Stimuli-responsive liquids (SRLs) with luminescent π-conjugated skeletons are important research targets for the development of novel functional soft materials. SRLs can be easily applied to various substrates in a solvent-free manner for use in security labels, sensors, and memory devices. Ikenaga et al. synthesized π-conjugated N-heteroacene framework liquid materials (1S/1R) containing chiral alkyl chains, which were in a liquid state at room temperature.¹¹² Remarkably, under the stimuli of HCl vapor, they could be induced to transform from disordered liquids to ordered chiral self-assembled solids, showing the properties of CPL (Fig. 12a). The chirality feature and the aggregated structure with a preferential orientation of 1S/1R were not observed before exposing in HCl vapor. The protonated π-conjugated frameworks self-assembled and stacked in both parallel and antiparallel manners through dipole–dipole interactions, resulting in the observed CD and CPL signals during the self-assembly process. In addition, the material could revert to its initial liquid state when heating or exposing in air, with the CPL signal being deactivated (Fig. 12b). This exhibited excellent stimuli response and multiple-cycle stability in liquid materials.

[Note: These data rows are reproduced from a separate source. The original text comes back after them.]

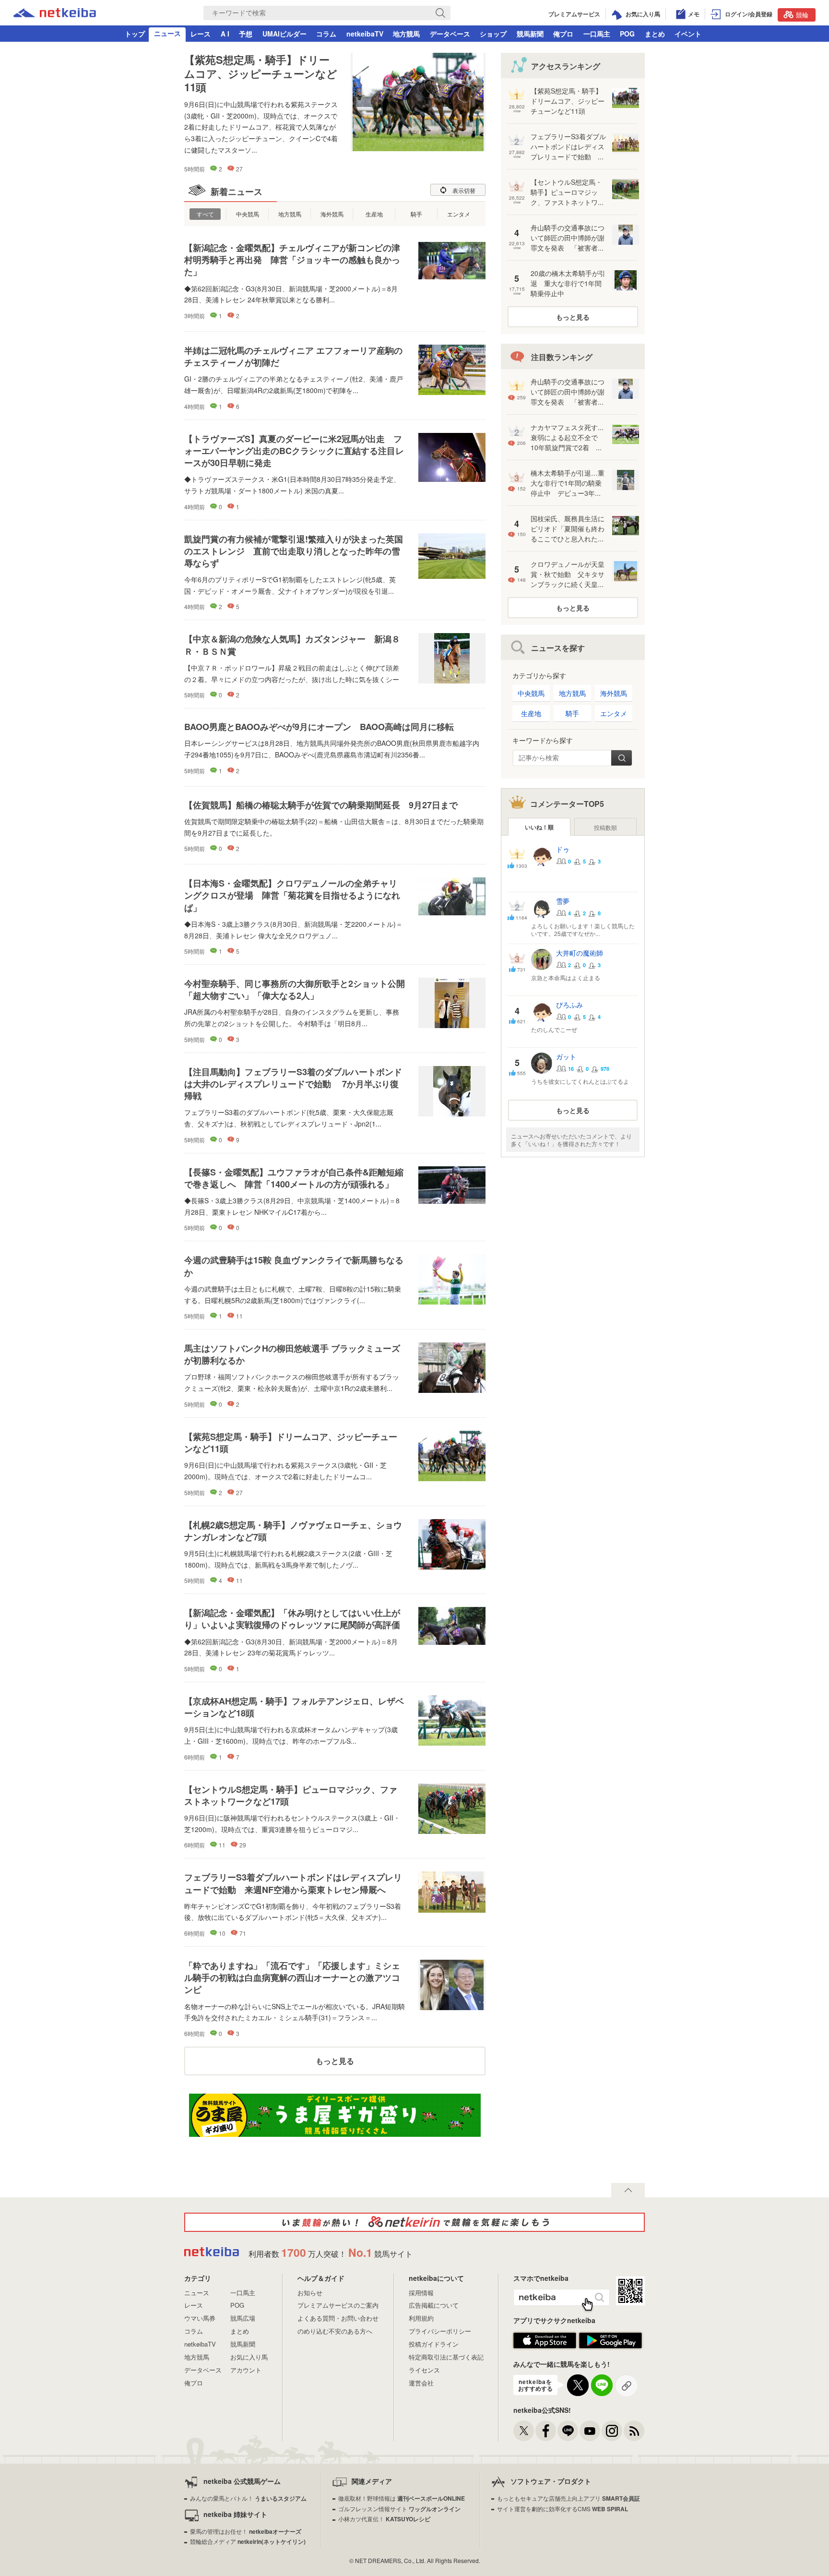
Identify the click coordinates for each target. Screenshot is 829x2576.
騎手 (416, 214)
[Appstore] (544, 2346)
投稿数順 (605, 827)
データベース (450, 33)
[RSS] (634, 2430)
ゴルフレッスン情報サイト (399, 2508)
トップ (135, 33)
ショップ (493, 33)
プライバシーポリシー (440, 2331)
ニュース (167, 33)
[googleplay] (610, 2346)
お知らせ (309, 2292)
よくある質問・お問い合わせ (338, 2318)
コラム (326, 33)
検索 (621, 758)
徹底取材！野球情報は (401, 2498)
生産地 (374, 214)
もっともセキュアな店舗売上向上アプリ (568, 2498)
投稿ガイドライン (434, 2343)
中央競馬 (247, 214)
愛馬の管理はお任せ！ (245, 2531)
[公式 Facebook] (545, 2430)
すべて (205, 214)
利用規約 (421, 2318)
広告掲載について (434, 2305)
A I (225, 33)
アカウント (245, 2369)
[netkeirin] (414, 2222)
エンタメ (458, 214)
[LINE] (567, 2430)
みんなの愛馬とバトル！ (248, 2498)
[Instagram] (612, 2430)
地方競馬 (406, 33)
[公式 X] (523, 2430)
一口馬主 (596, 33)
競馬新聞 (530, 33)
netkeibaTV (364, 33)
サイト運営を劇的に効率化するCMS (562, 2508)
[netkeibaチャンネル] (590, 2430)
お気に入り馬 (249, 2356)
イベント (688, 33)
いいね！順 (539, 827)
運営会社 (421, 2382)
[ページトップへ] (628, 2190)
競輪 (802, 14)
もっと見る (335, 2060)
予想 (245, 33)
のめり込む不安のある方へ (334, 2331)
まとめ (655, 33)
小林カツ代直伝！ (384, 2519)
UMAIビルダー (284, 33)
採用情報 (421, 2292)
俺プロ (563, 33)
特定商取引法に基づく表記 (446, 2356)
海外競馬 (331, 214)
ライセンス (424, 2369)
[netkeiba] (54, 14)
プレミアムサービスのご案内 (338, 2305)
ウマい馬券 (199, 2318)
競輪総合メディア (248, 2541)
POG (627, 33)
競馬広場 (242, 2318)
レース (200, 33)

Fig. 12 (a) Schematic representation of acid-stimulated transformation of liquid to CPL solid and changes in structure. (b) CPL, fluorescence spectra and fluorescence photographs of 1S and 1R before and after acid stimulation. Reproduced with permission from ref. 112. Copyright 2021, American Chemical Society. (c) Illustration of histidine proton-shuttle in nature enzymes, and structure of the chiral histidine π-gelator PyC₃H and its reversible protonation–deprotonation process. (d) CPL spectra of PyC₃H gels after adding different proportions of H⁺ and OH⁻. (e) Cycles of CPL inversion by alternate addition of HCl and LiOH. Reproduced with permission from ref. 113. Copyright 2020, American Chemical Society.

Histidine is an important basic amino acid. The imidazole group of it contains two nitrogen atoms, which can function as both an acid and a base. This distinctive property contributes to the role of histidine as a proton shuttle in numerous natural enzymes. Based on the proton shuttling mechanism of histidine, Niu et al. designed a pyridine-based modified L-histidine gelator (PyC₃H) and discovered that it demonstrated reversible CPL signal inversion by alternative protonation–deprotonation (Fig. 12c).¹¹³ Upon the gradual addition of proton acid to the PyC₃H gel system, the sign of CPL could be entirely inversed from positive signal to negative signal, along with the supramolecular chirality inversion. The chiral structure and CPL signal could be restored to the initial state when base was introduced into the system (Fig. 12d). This phenomenon was primarily attributed to the protonation of the imidazole group of histidine, which modified the intermolecular hydrogen bond network and π–π stacking mode, resulting in the reversal of the stacking orientation of the pyrene chromophores and consequently inducing the inversion of the CPL signal. Through successive protonation–deprotonation processes, the CPL signal could be switched for at least five cycles which exhibits outstanding fatigue resistance (Fig. 12e).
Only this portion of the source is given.